Everybody loves Michael J. Fox. From his iconic performance as Marty McFly in the Back to the Future trilogy to his incredible work raising money for Parkinson’s research, he’s one of the most beloved and admired stars in the world.
But while the actor, now 61, has often projected optimism about his Parkinson’s diagnosis, he’s also honest about the toll it has taken on his health and wellbeing.
In a new interview, Fox got honest about his mortality, saying that living with Parkinson’s was “gettin’ tougher” and said he doesn’t expect to live to 80.
“I’m not gonna be 80”
Speaking with CBS Sunday Morning anchor Jane Pauley, Fox said that while he’s made the most of his life despite the diagnosis, he can now feel Parkinson’s “banging on the door.”
“I’m not gonna lie. It’s gettin’ hard, it’s gettin’ harder. It’s gettin’ tougher,” the retired actor said. “Every day it’s tougher. But, but, that’s, that’s the way it is. I mean, you know, who do I see about that?”
He said that he recently had spinal surgery after a tumor was found on his spine. While it was benign, it affected his ability to walk, and was injured from falling: “[I] broke this arm, and I broke this arm, I broke this elbow. I broke my face. I broke my hand,” Fox told Pauley.
The Back to the Future star explained that falling is a “big killer” for people with Parkinson’s, along with aspirating food and getting pneumonia.
“You don’t die from Parkinson’s. You die with Parkinson’s,” Fox said. “I’ve been thinking about the mortality of it. … I’m not gonna be 80. I’m not gonna be 80.”
He expressed similar thoughts last year in an interview with People Magazine: “It got worse… I’m 61 years old, and I’m feeling it a little bit more.”
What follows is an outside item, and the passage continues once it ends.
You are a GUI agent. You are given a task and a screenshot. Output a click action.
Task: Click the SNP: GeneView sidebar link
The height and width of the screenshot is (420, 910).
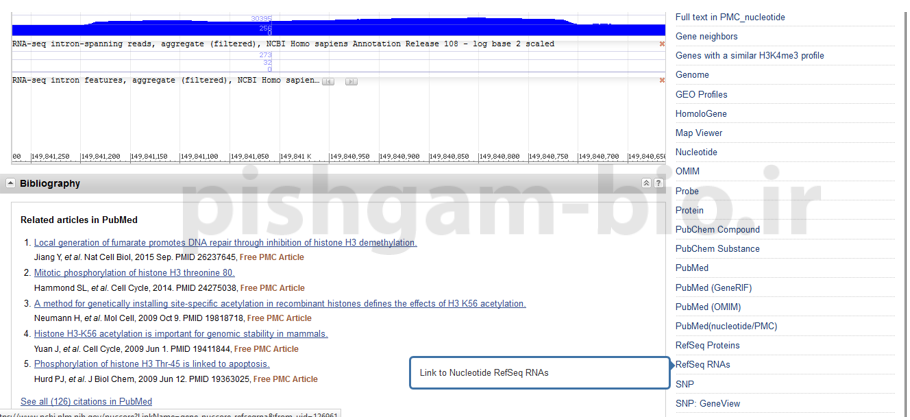click(x=707, y=404)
However, he continued to express optimism: “It’s been a struggle, but I’m happy,” he told People. “I say that because I hope on some level people can find happiness in spite of what they’re going through.”
Michael J. Fox Foundation
While Fox is realistic about his mortality, he has certainly been making the most of whatever time he has, and has dedicated his life to finding a cure to this incurable disease.
He established the Michael J. Fox Foundation for Parkinson’s Research in 2000, which funds research to find better treatments and a cure for Parkinson’s. The foundation is the largest nonprofit funder of Parkinson’s disease research and has raised over $1 billion for research projects.
Just recently, the foundation made a huge research breakthrough after discovering a highly accurate biomarker test for Parkinson’s disease.
“The test is capable of objectively and reliably detecting the disease at the molecular level — even before the onset of symptoms,” the foundation said, expecting it will “transform every aspect of drug development and ultimately clinical care.”
Parkinson’s diagnosis and retirement from acting
Michael J. Fox was first diagnosed with Parkinson’s in 1991, and was given a stark prognosis.
“It was scary,” Fox recalled on The Late Show With David Letterman in 2015. “I was 29 years old and so it was the last thing I expected to hear. I thought I’d hurt my shoulder doing some stunt because I had a twitch in my pinkie. And the doctor said ‘You have Parkinson’s disease.’ He said, ‘The good news is that you have 10 years of work left.’”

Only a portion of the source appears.